(Work order): Pick up the abstract below on atmospheric-pressure cold plasma and ex vivo human corneas, and continue it from its last sentence.

Atmospheric-Pressure Cold Plasma Induces Transcriptional Changes in Ex Vivo Human Corneas.

BACKGROUND

Atmospheric pressure cold plasma (APCP) might be considered a novel tool for tissue disinfection in medicine since the active chemical species produced by low plasma doses, generated by ionizing helium gas in air, induces reactive oxygen species (ROS) that kill microorganisms without substantially affecting human cells.

OBJECTIVES

In this study, we evaluated morphological and functional changes in human corneas exposed for 2 minutes (min) to APCP and tested if the antioxidant n-acetyl l-cysteine (NAC) was able to inhibit or prevent damage and cell death.

(Data shown):
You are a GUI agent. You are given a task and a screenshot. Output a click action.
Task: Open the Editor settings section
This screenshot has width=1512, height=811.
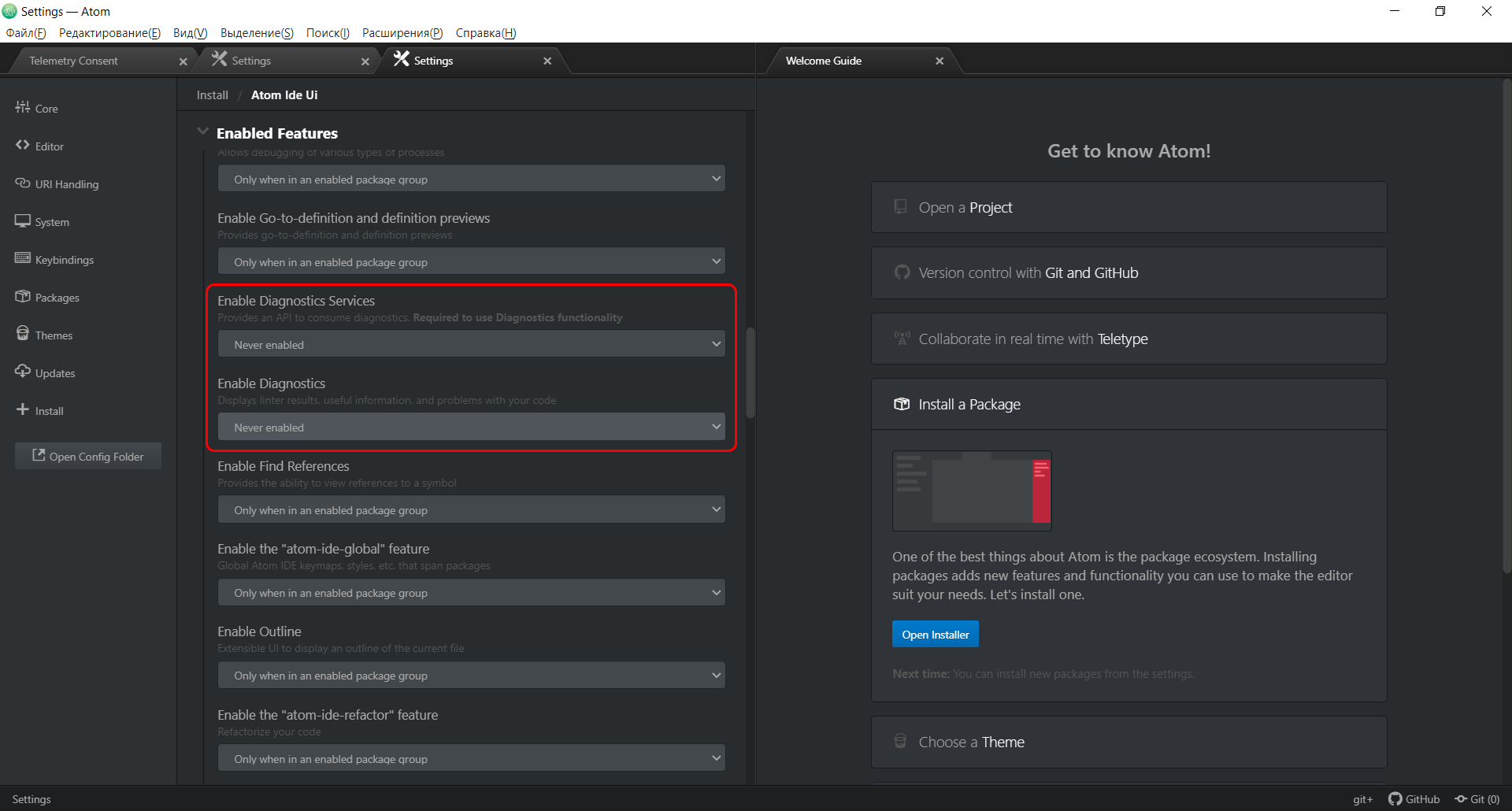click(49, 146)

(Task result):
RESULTS

Immunohistochemistry and western blotting analyses of corneal tissues collected at 6 hours (h) post-APCP treatment demonstrated no morphological tissue changes, but a transient increased expression of OGG1 glycosylase that returned to control levels in 24 h. Transcriptome sequencing and quantitative real time PCR performed on different corneas revealed in the treated corneas many differentially expressed genes: namely, 256 and 304 genes showing expression changes greater than ± 2 folds in the absence and presence of NAC, respectively. At 6 h post-treatment, the most over-expressed gene categories suggested an active or enhanced cell functioning, with only a minority of genes specifically concerning oxidative DNA damage and repair showing slight over-expression values (<2 folds). Moreover, time-related expression analysis of eight genes up-regulated in the APCP-treated corneas overall demonstrated the return to control expression levels after 24 h.

CONCLUSIONS

These findings of transient oxidative stress accompanied by wide-range transcriptome adjustments support the further development of APCP as an ocular disinfectant.